Again, there is no menu, no matching anything, it’s all about the company and the laughs. People sit on mismatched chairs or the grass. Wine is poured before plates are even set. Think finger food, cheese, charcuterie, olives, nothing complicated.
It’s hosting without trying. The kind of meal that only needs a good bottle, a few real laughs, and someone willing to stay a little longer.
Tablecloth (background) / Wavy blue bowl / Picnic basket / Wine glass / Duralex blue glasses / Falcon enamel plate
Bonnie Clyde brown sunglasses / Beige light cotton pants / Polo Ralph Lauren cable-knit sweater / Blue shirt / Metal sunglasses / Pink Maison Kitsune cap / Brown cotton-twill chinos
Before Midnight
Where: Peloponnese, Greece
Mood: Laid-back, thoughtful and sun-kissed
Table: Ceramics, linen napkins, carafes of wine, a bit of a mess
Hosting style: The table as conversation pit: messy, layered, and alive
This is the kind of dinner that goes on. Conversation flows and sometimes pushes you a little. Someone’s always mid-sentence. There’s never a clean plate for long.
It’s always outside, of course. But the real heat is the table: stories, debates, flirtation, even friction at times. Hosting here is about making space for ideas, opinions and emotion. Everyone has something to say and no one is holding back.
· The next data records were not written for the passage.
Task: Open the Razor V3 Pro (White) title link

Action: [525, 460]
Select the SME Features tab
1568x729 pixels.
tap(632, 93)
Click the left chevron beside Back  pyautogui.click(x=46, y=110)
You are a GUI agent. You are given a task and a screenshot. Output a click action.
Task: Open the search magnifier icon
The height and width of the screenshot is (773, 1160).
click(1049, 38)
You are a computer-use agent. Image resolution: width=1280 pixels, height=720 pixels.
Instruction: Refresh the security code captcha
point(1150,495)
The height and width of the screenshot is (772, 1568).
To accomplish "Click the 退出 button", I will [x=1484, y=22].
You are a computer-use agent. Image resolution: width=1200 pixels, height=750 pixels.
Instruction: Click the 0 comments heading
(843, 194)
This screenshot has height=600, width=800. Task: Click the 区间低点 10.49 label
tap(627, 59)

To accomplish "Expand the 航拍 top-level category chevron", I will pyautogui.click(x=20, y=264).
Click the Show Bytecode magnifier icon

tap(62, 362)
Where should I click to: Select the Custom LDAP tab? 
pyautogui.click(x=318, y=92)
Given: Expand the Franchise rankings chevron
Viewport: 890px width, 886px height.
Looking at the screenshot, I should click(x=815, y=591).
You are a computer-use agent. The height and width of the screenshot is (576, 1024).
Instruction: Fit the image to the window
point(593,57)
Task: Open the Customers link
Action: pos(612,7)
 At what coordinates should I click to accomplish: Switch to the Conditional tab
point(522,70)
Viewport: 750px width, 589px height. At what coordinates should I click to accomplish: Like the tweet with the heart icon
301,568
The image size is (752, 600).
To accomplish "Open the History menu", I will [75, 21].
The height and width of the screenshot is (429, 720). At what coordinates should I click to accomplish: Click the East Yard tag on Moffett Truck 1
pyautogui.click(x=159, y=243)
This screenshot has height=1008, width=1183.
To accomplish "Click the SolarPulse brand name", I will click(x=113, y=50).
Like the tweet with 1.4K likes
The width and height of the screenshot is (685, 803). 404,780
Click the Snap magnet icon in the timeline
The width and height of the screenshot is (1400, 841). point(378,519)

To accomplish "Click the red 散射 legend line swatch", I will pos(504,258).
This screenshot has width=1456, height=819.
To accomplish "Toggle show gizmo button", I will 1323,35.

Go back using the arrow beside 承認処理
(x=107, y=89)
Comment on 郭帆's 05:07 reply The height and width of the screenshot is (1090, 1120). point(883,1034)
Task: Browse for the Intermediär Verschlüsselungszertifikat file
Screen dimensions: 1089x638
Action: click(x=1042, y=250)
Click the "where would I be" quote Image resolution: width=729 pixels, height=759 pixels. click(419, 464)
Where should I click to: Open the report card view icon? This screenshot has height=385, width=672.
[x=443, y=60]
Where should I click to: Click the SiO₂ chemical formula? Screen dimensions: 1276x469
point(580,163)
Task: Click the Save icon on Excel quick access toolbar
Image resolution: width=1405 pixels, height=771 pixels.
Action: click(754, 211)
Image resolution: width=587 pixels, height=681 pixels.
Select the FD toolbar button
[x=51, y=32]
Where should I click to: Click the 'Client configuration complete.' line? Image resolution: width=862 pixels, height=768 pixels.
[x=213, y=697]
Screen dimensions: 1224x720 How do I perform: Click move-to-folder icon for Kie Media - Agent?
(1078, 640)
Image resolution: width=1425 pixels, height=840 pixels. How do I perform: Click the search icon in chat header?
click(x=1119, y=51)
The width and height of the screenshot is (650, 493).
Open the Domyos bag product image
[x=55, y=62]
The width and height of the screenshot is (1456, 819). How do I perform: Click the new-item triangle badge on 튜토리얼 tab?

The table itself looks like it’s hosted a hundred meals already. You’ll find pitchers of wine (never bottles), overlapping plates, loads of them, and linen stained with olive oil. No one minds, the beauty is in the mess, the loud voices, the fiery debates that make it feel alive.
The food is generous, colourful and arrives in so many different plates that eventually you can barely see the table anymore. Empty plates are stacked and when someone will feel like it, or when the debate dies down, they’ll be cleared.
Green hand-glazed serving platter / White plate / Olive green jug / White cutlery set / Simple white linen napkins / Perfect wine glass / Handwoven wicker & glass baking dish
Swimsuit we all need / Summer hat / White linen shirt for all occasions / Summer bag / Everyday dress
There you have it, three films, three moods, three ways to host a summer table.
This is not a guide, not a rulebook, just a little cinematic mood board of what summer could feel like around a table.
Whether it's a picnic, a lunch in the garden, or a dinner by the sea full of opinions and olive oil, these scenes linger in my mind not because of what was served, or how it was served but because of how it all felt. The light. The company. The table that somehow stretched to fit one more person.
What I love about these films is that their tables aren’t performative. They’re not about perfection. They’re about presence. About rhythm, conversation, atmosphere, and the quiet, yet essential details that make people want to stay.
And that for me is how I secretly measure the success of a dinner…
The longer my guests stay, the better I know it was.
And maybe, if you’re in the mood this summer to host something effortless and beautiful, you’ll find something here to take with you.